** Opening Provided entries block **

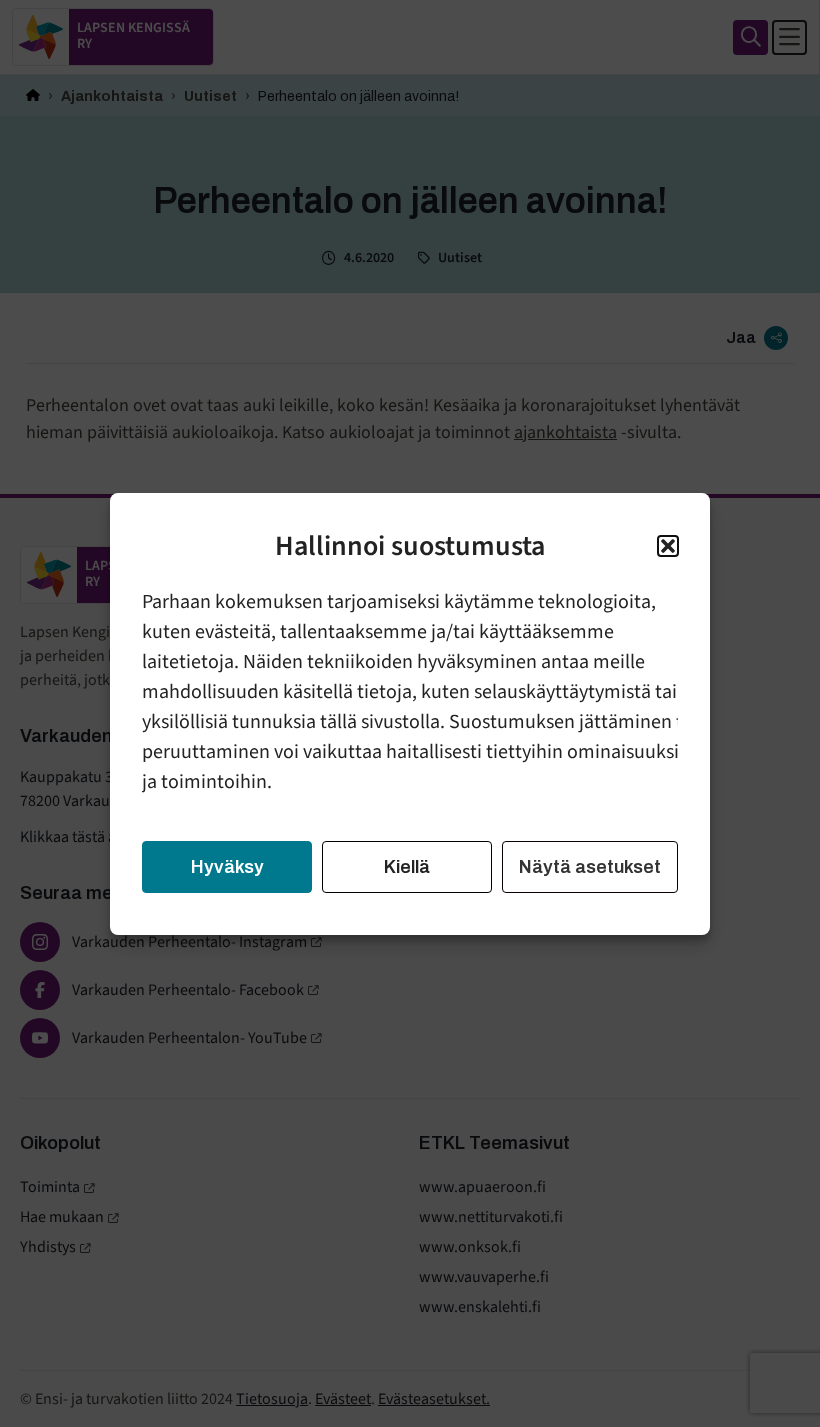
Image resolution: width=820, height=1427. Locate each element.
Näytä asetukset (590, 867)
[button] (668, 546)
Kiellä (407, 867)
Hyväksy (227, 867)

** Closing Provided entries block **

Start at the first line and set down all of the data exactly, passing over the pictures.

Image resolution: width=820, height=1427. Locate each element.
Näytä asetukset (590, 867)
[button] (668, 546)
Kiellä (407, 867)
Hyväksy (227, 867)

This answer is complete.